EXCERPTED TEXT:

If we insist on a truly anonymous version of factorial, it helps to think of self-reference not as a defining feature of recursion, but an implementation detail. It is merely a very convenient way to apply the same function on progressively smaller inputs. Without self-reference, we need a different way to talk about the same function. The trick is to create an enclosing scope and pass in the function itself:

>>> fact = lambda f: lambda n: 1 if n < 2 else n * f(f)(n - 1)

In the outer scope, f refers to fact, and since it now has an outer scope, f(f) is the inner function, ie, the actual computation. Hence we have to call fact as follows:

>>> fact(fact)(5)
120

Having removed self-reference, we can replace fact with its value to arrive at an inline factorial:

>>> (lambda f: lambda n: 1 if n < 2 else n * f(f)(n - 1))(
...     lambda f: lambda n: 1 if n < 2 else n * f(f)(n - 1)
... )(5)
120

While achieving the goal of a recursive function that does not call itself, the above example contains two copies of the factorial logic and the awkward f(f).

Let’s first remedy the latter problem by introducing a decorator function:

y_1 = lambda fact: lambda f: lambda n: fact(f(f))(n)

fact = y_1(lambda f: lambda n: 1 if n < 2 else n * f(n - 1))

The decorator y_1 allows us to write fact in a more natural way by factoring out the “unwrapping” of the enclosing scope. But as before,

>>> fact(fact)(5)
120

It is straightfoward to eliminate the double reference by having the decorator do the “passing in” as well:

y_2 = lambda fact: (lambda f: lambda n: fact(f(f))(n))(
    lambda f: lambda n: fact(f(f))(n)
)

fact = y_2(lambda f: lambda n: 1 if n < 2 else n * f(n - 1))

fact now works as a normal function should:

>>> fact(5)
120

Note that y_2 has nothing to do with factorials (parameter names are arbitrary). To confirm this, let’s apply it to a version of quicksort:

>>> y_2(
...     lambda f: lambda lst: []
...     if not lst  # base case
...     else f([n for n in lst[1:] if n < lst[0]])
...     + [lst[0]]
...     + f([n for n in lst[1:] if n >= lst[0]])

INFORMATION SUPPLIED:

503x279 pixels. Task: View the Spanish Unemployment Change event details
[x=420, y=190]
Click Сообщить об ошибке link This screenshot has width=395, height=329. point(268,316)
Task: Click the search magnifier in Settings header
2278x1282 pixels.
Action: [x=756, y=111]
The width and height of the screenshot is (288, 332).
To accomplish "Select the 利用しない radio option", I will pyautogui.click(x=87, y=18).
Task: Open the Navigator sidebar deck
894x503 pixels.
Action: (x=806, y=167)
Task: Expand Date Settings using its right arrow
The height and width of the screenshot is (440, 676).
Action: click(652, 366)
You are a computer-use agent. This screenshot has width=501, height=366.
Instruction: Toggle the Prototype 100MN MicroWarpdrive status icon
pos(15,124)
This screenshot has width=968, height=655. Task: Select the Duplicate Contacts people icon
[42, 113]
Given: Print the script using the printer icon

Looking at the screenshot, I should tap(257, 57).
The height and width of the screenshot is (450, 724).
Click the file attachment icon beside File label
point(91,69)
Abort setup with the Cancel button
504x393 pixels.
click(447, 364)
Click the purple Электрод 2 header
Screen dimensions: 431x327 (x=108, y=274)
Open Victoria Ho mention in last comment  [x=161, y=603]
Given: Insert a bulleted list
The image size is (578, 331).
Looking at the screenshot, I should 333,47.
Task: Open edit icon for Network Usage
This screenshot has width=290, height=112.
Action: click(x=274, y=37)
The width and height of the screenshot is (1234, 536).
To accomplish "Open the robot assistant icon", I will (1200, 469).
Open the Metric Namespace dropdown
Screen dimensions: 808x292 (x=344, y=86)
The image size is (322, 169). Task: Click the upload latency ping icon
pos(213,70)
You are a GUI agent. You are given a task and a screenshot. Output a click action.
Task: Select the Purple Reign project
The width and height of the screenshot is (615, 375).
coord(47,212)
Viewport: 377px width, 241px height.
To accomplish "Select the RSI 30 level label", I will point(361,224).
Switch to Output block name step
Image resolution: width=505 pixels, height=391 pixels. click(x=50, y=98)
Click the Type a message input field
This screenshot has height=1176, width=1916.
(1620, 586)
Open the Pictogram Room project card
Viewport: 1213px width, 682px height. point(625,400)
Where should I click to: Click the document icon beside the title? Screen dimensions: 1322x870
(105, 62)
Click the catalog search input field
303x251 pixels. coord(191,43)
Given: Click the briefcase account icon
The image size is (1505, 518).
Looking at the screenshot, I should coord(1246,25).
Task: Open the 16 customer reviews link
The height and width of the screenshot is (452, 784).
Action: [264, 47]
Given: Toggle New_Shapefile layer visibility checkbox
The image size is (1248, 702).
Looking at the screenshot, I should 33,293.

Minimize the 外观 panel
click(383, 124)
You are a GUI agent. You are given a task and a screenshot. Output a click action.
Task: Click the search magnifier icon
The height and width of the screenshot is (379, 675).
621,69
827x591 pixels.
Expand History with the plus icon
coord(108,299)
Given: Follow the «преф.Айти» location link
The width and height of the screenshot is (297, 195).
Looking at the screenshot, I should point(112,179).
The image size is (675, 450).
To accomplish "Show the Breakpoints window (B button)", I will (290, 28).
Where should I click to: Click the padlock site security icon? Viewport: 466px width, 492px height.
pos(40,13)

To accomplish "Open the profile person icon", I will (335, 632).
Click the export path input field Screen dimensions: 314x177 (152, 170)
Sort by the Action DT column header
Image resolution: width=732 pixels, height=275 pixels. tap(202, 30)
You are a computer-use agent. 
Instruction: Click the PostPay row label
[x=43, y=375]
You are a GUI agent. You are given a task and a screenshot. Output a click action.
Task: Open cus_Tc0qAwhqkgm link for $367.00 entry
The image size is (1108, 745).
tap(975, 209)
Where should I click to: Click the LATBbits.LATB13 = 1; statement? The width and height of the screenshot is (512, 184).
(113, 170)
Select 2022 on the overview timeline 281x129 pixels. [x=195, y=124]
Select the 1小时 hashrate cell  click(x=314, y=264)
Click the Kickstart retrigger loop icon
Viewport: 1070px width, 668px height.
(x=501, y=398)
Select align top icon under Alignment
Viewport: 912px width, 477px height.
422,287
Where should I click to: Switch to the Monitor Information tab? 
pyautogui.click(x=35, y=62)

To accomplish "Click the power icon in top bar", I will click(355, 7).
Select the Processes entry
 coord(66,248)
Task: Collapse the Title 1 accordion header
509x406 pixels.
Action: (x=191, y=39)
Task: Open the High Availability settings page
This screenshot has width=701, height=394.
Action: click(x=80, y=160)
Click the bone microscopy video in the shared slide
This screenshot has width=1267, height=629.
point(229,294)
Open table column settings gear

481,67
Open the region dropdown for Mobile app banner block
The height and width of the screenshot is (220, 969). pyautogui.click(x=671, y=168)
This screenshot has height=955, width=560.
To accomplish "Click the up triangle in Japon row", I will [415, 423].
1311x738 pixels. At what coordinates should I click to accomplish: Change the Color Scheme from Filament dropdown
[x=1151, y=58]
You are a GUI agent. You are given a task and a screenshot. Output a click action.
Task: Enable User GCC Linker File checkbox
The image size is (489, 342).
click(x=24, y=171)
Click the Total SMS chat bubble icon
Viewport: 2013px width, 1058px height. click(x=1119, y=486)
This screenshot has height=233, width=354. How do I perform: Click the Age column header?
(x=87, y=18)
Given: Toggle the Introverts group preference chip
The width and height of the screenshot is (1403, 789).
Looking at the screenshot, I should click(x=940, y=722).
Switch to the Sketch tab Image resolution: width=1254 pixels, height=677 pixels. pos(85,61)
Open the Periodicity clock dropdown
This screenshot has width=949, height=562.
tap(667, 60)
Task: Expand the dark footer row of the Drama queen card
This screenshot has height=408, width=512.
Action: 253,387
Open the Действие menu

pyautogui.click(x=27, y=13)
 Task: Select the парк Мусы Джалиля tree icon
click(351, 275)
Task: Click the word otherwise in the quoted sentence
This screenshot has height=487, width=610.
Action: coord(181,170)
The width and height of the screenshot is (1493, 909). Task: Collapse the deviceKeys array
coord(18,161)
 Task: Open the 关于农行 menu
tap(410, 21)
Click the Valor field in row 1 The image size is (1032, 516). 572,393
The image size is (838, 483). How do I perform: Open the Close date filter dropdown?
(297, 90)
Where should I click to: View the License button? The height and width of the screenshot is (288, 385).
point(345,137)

EXERCISE: According to the excerpt on anonymous recursion, which two drawbacks does the inline factorial example have?

TASK RESPONSE: It contains two copies of the factorial logic and the awkward f(f).